[Collected data entries]
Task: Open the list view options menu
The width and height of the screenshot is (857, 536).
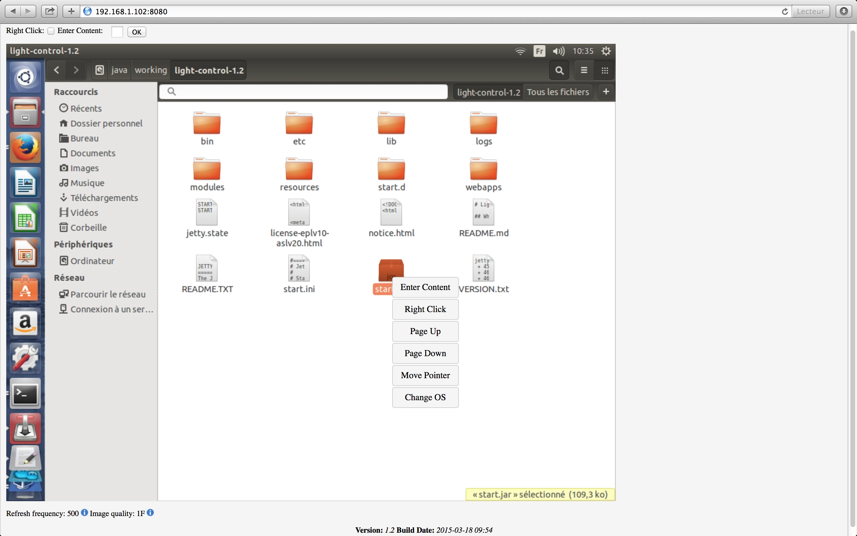Action: point(583,70)
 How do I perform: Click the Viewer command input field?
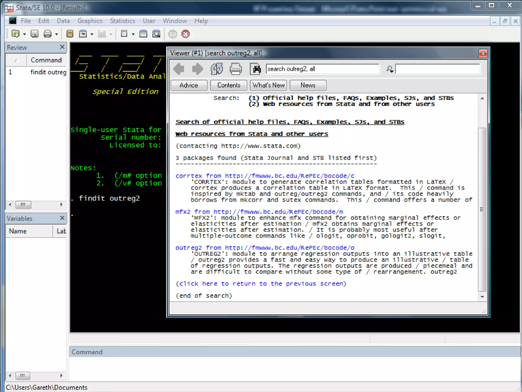coord(322,69)
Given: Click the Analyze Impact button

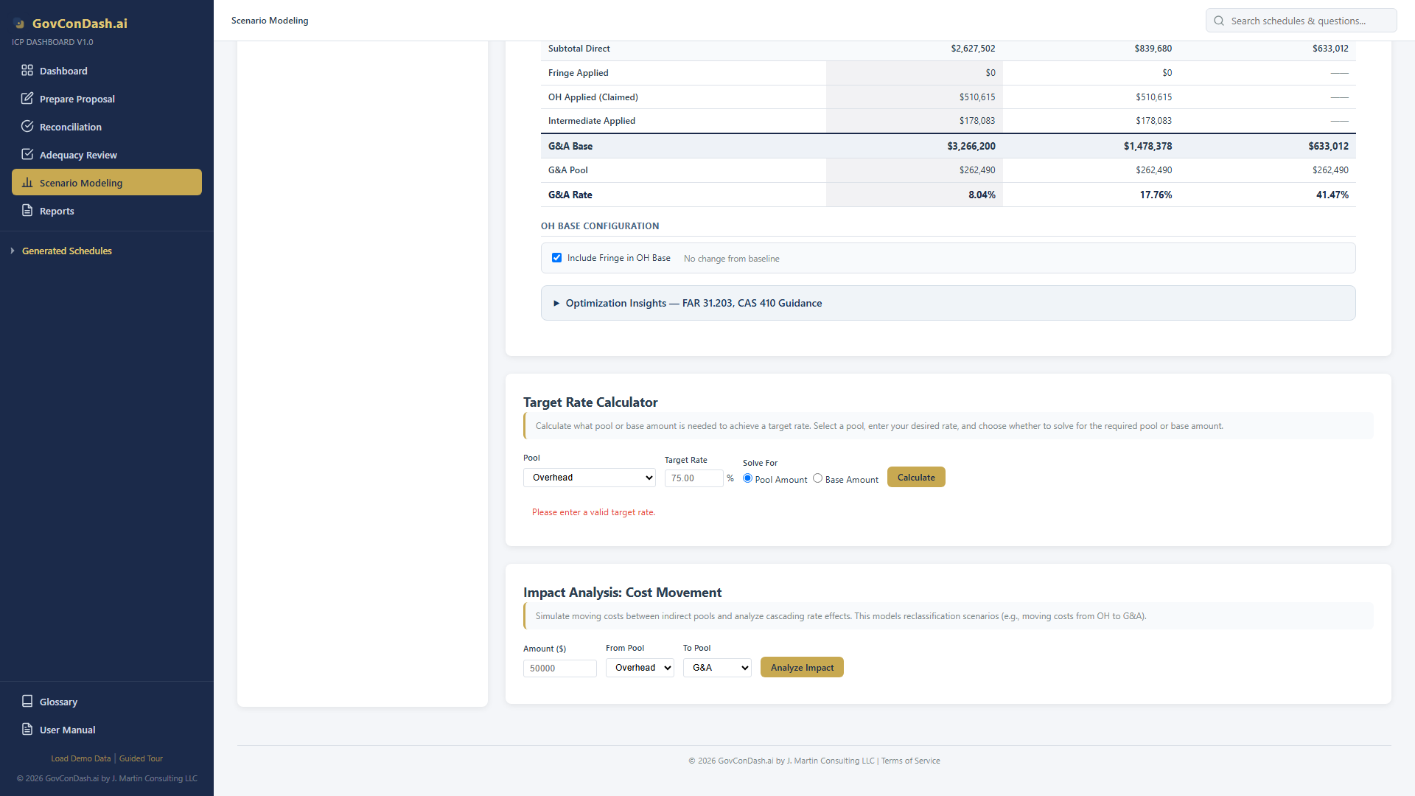Looking at the screenshot, I should pyautogui.click(x=802, y=668).
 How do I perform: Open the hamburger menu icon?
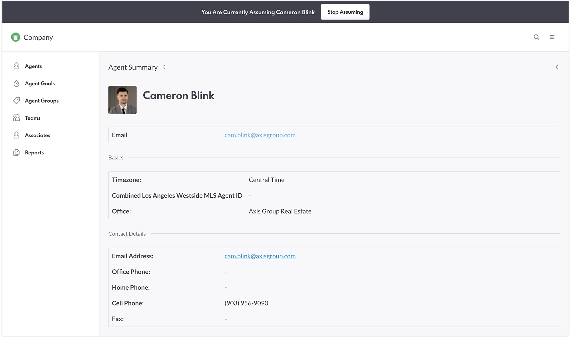click(x=552, y=37)
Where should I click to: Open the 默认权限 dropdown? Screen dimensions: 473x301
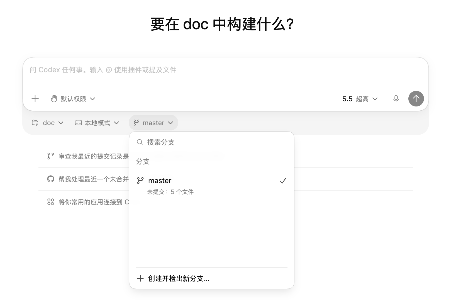pos(73,99)
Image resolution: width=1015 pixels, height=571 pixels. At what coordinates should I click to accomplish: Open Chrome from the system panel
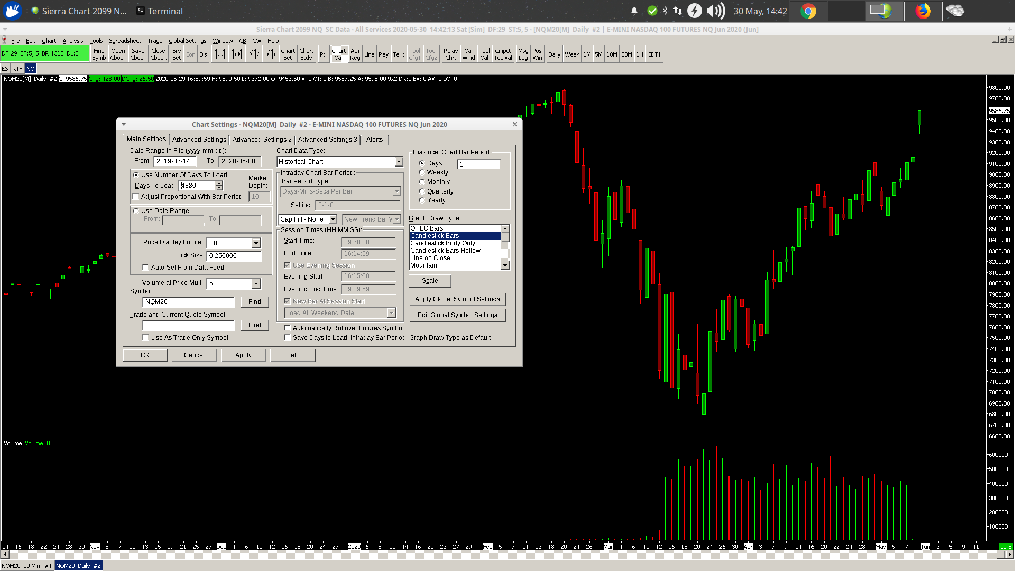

__Task details__
Omit all pictures, and repeat exactly the lines from the line containing "How do I perform: Click" through the end of the data.

__Your response__
 How do I perform: Click the Viewer command input field?
coord(322,69)
Given: Click the Analyze Impact button

Looking at the screenshot, I should pyautogui.click(x=802, y=668).
 How do I perform: Open the hamburger menu icon?
click(x=552, y=37)
Where should I click to: Open the 默认权限 dropdown? Screen dimensions: 473x301
pos(73,99)
Image resolution: width=1015 pixels, height=571 pixels. At what coordinates should I click to accomplish: Open Chrome from the system panel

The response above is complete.